WHAT IS REQUIRED:
Retype, without changes, every line from the line that contains "Task: Open the Selection display dropdown" through the final line of the records. Exclude pictures.

Collected data:
◆ ◆ ◆ ◆ ◆

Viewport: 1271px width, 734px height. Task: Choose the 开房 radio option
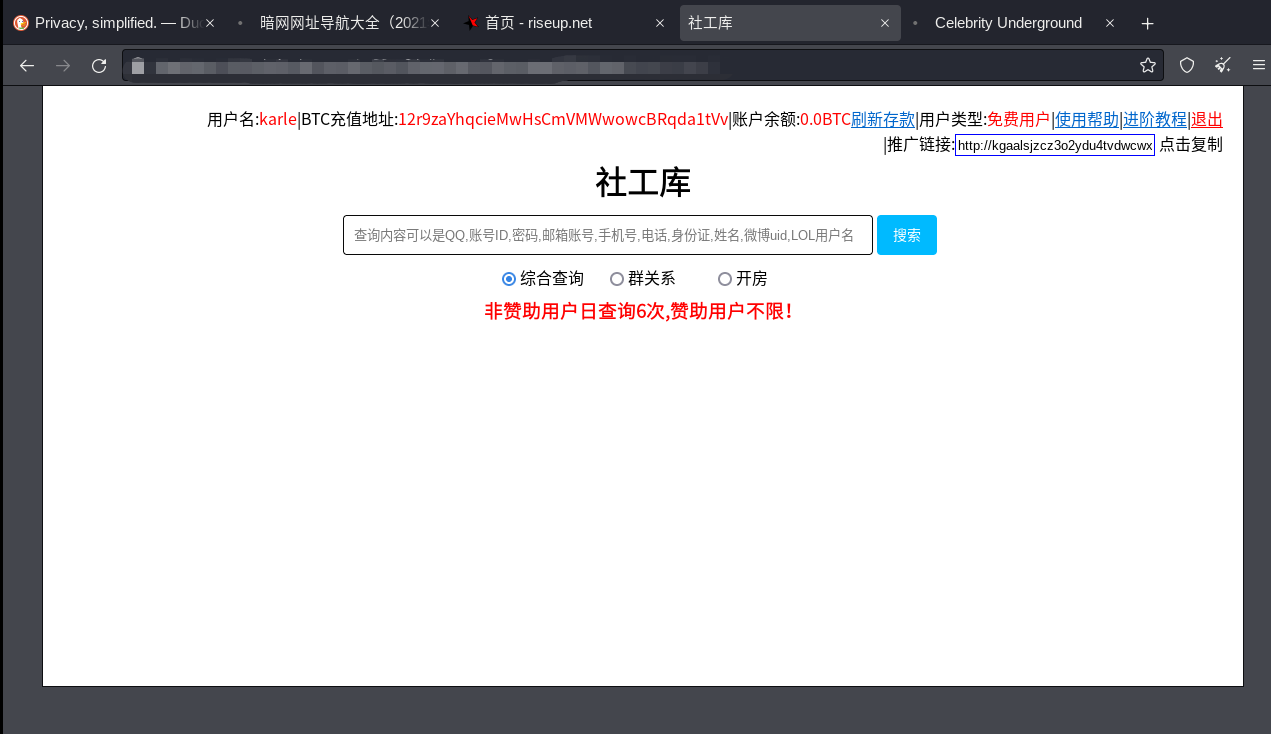[725, 279]
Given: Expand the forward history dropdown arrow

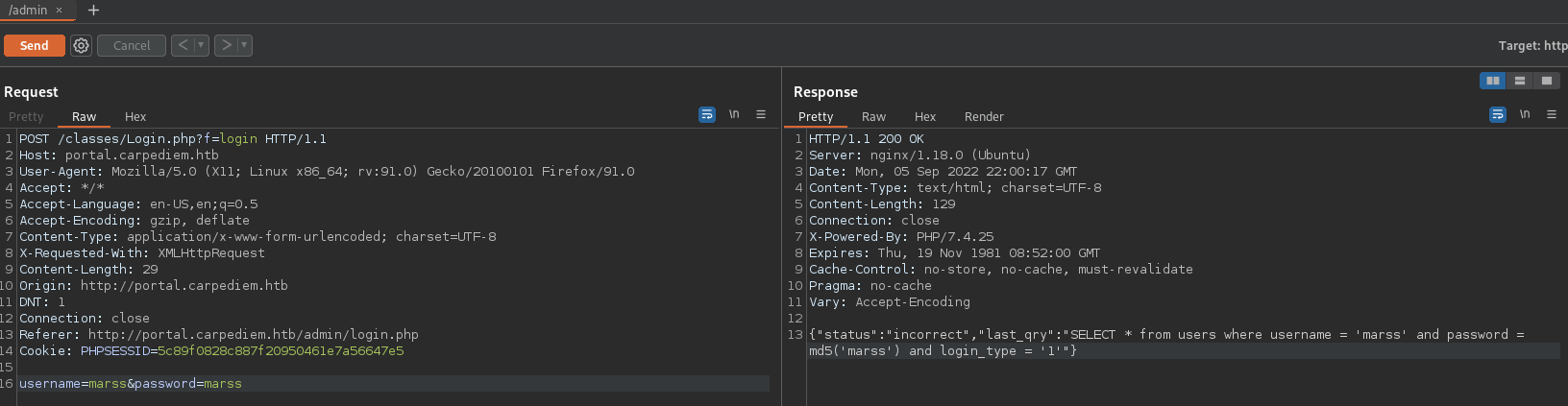Looking at the screenshot, I should coord(244,45).
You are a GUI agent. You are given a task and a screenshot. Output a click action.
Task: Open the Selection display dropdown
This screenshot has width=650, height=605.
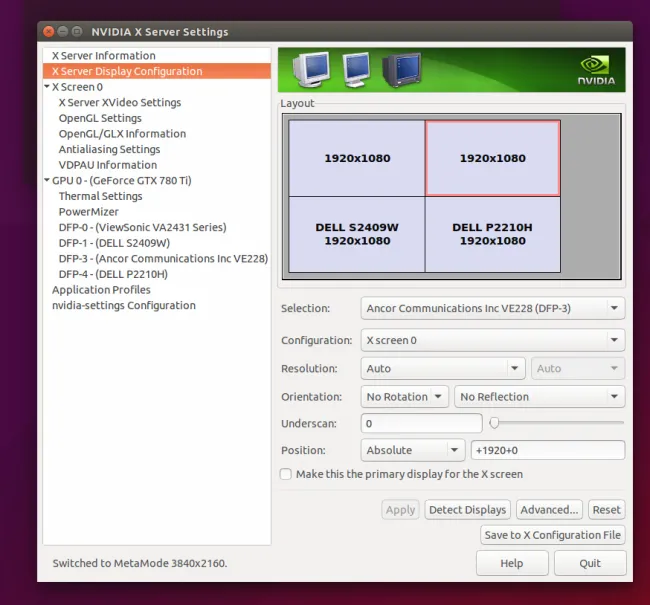pos(492,309)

◆ ◆ ◆ ◆ ◆

REPLY:
Task: Open the Selection display dropdown
This screenshot has width=650, height=605.
pos(492,309)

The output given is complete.